Team Cuomo’s ‘Fine’ Irony
This is rich: The state is fining nursing homes for missing deadlines to report data — by as little as a minute — while it has withheld its own figures on nursing-home COVID deaths for months. As The Post reported last week, nursing homes have been fined $2,000 a day for missing daily deadlines to report data to the Health Department.
In a Dec. 21 letter to Health Commissioner Howard Zucker, LeadingAge New York CEO James Clyne Jr. wrote that he “was surprised to learn recently that facilities are being cited for submitting a single survey 1 minute late” to the state, which tracks data, including deaths from COVID-19 at New York’s 617 nursing homes.
That death tally is officially around 7,400, but the true number could be twice that because New York, unlike other states, doesn’t count nursing-home residents who died in hospitals. The state does keep track of the total, but it won’t release it.
Which is outrageous. And inexcusable. It’s obvious why: Team Cuomo’s March 25 edict forcing homes to take in COVID-positive patients proved deadly, and the governor doesn’t want to take heat for more fatalities. Cuomo rescinded the order May 11 but never admitted it was a mistake.
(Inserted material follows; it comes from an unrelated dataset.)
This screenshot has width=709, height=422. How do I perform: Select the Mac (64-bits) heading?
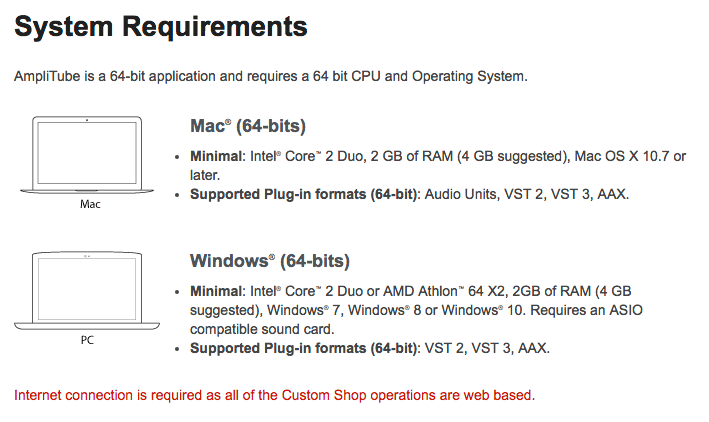(x=248, y=126)
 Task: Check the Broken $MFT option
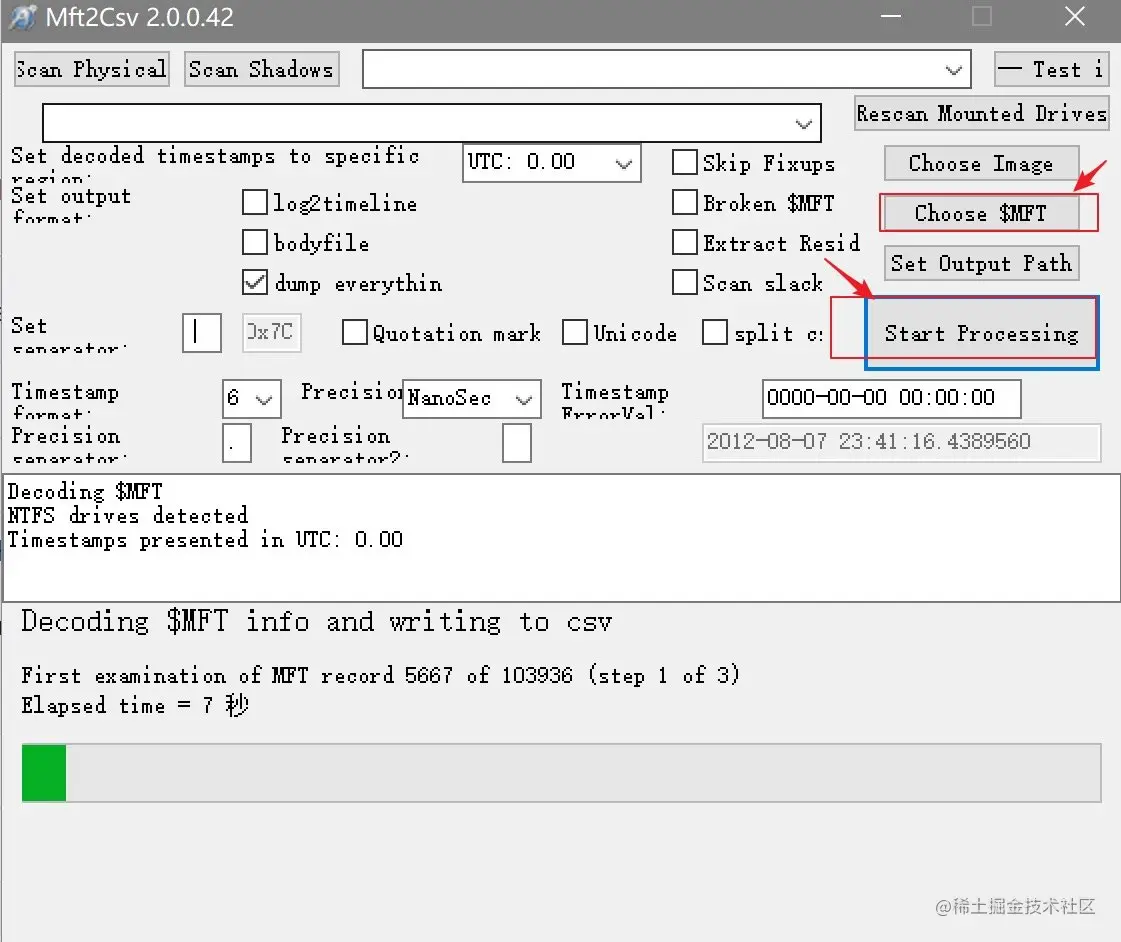click(x=685, y=202)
Lawmakers from both parties have demanded the full data, even introducing bills in the Legislature. The Empire Center for Public Policy sued under the freedom-ofinformation law. Each time, the Cuomo administration stonewalled.
Now it has the nerve to fine nursing homes for not providing data. As the Empire Center’s Bill Hammond snarked, “It’s too bad the people of New York can’t penalize the state for failing to release the same information to the public.”
Health Department spokesman Gary Holmes insists, “Timely, truthful and accurate reporting” is “critically important.” So why isn’t his department providing it?